States Lobby For Internet Sales Tax Bill To Pass Congress

WASHINGTON - NOVEMBER 15:  Rep.-elect Steve Womack (R-AK) speaks to the media prior to a new member orientation November 15,
WASHINGTON - NOVEMBER 15: Rep.-elect Steve Womack (R-AK) speaks to the media prior to a new member orientation November 15, 2010 on Capitol Hill in Washington, DC. New members of the House of Representatives have arrived to the Capitol for the five-day orientation which held by the House Administration Committee. (Photo by Alex Wong/Getty Images)

WASHINGTON -- The nation's state legislators are spread out across Capitol Hill Wednesday afternoon lobbying Congress for the ability to place a sales tax on goods sold online.

State lawmakers, in town for a National Conference of State Legislatures meeting, are pressing members of Congress to pass the Marketplace Fairness Act in order to provide states with the ability to collect a sales tax on online purchases made by state residents. Federal and state advocates for the legislation are describing the bill as an economic tool for states and local governments, along with helping downtown businesses, rather than a tax hike.

"The stars are finally aligning in our favor for passage," Utah state Sen. Curt Bramble (R) told state legislators during a Wednesday afternoon briefing on Capitol Hill. "The Marketplace Fairness Act permits Congress to provide funds for the states without funds coming from the states. We are asking for control over our own destiny."

The legislation has been pushed in Congress for more than a decade and has been a priority for national groups representing state governors and lawmakers in Washington. The proposal follows a 1992 U.S. Supreme Court decision which allows states to collect sales tax from residents who purchase online or catalog merchandise, if the residents provide the information to state tax collectors. State officials have long said residents don't provide the information and taxes, costing states an estimated $23.3 billion in 2012 sales tax revenue alone.

In addition to the revenue, internet sales-tax advocates describe the legislation as helping small business, particularly those in downtown areas, which they say are losing business to internet retailers due to the sales tax issue.

"Our retailers have such a hard job, all they are asking for is fairness," U.S. Rep. Peter Welch (D-Vt.) told state lawmakers during the briefing. "People go in to use it as a showroom and go home and order on the internet and do not pay sales tax."
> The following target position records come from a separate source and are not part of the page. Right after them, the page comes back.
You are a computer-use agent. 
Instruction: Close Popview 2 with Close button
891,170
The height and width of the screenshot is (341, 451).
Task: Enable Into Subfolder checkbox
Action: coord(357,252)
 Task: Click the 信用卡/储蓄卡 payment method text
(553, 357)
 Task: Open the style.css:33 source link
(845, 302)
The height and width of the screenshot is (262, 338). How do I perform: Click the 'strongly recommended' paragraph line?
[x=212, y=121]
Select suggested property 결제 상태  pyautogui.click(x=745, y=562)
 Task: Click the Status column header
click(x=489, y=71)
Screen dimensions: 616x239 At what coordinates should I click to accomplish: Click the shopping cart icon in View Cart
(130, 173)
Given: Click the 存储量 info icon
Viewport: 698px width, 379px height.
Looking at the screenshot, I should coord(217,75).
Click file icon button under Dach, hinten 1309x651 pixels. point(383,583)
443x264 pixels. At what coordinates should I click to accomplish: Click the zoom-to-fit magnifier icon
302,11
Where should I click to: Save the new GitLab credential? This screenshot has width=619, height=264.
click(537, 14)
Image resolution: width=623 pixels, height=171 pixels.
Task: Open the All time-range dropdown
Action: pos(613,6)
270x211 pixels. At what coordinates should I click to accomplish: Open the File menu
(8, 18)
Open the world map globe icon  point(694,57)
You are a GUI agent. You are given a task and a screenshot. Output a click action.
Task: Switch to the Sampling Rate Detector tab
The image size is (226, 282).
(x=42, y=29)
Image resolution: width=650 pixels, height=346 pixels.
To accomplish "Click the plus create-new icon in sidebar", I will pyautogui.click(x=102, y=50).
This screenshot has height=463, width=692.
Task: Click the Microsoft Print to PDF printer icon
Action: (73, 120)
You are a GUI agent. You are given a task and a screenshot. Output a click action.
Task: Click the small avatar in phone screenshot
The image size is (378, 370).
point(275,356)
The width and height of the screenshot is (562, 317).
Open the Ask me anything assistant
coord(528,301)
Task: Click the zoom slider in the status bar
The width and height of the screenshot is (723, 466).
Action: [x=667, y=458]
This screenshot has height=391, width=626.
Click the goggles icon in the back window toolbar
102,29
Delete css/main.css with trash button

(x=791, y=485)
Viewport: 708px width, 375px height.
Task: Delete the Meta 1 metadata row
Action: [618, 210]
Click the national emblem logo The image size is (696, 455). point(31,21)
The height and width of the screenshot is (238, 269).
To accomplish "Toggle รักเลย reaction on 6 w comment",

Welch was joined by Rep. Steve Womack (R-Ark.) and Sen. Mike Enzi (R-Wy.), other sponsors of the legislation in talking to state lawmakers Wednesday.

Enzi and Womack told state lawmakers that the internet sales tax would help during the current fiscal cliff talks since it would provide a new dedicated revenue source for state and local governments. Womack, a former mayor, noted that while revenues are decreasing from other sources, local governments need to fund such services as police, fire, parks and roads. NCSL has placed the tax bill's passage as part of their deficit reduction program.

Womack noted that much of the opposition has come from his Republican colleagues who viewed the issue as a tax hike. He told state lawmakers to stress to Republican lawmakers that the bill only allows states to collect tax revenue that already exists and said that the bill is actually a "conservative" issue since it allows for state's rights and helps the free market process.

"It is not a new tax, it is a due tax," Womack said.

Former Kansas Revenue Secretary Joan Wagnon, who is working with her state legislators to push the issue, told HuffPost that several factors have arisen that put the bill in its best position since she started working on the issue in 2003. She noted that in addition to tax-collection concerns being addressed, U.S. Senate Majority Whip Richard Durbin (D-Ill.) has become a co-sponsor of the bill, providing leadership backing.

Wagnon, now the Kansas Democratic Party chairwoman, noted that the bill would be a benefit for rural states, where many residents choose to shop online rather than use a tank of gas to drive to a retail center. She said for those states, including her own, the legislation would allow state officials to collect the revenue from those consumers.

"They don't mean to be tax evaders," Wagnon said.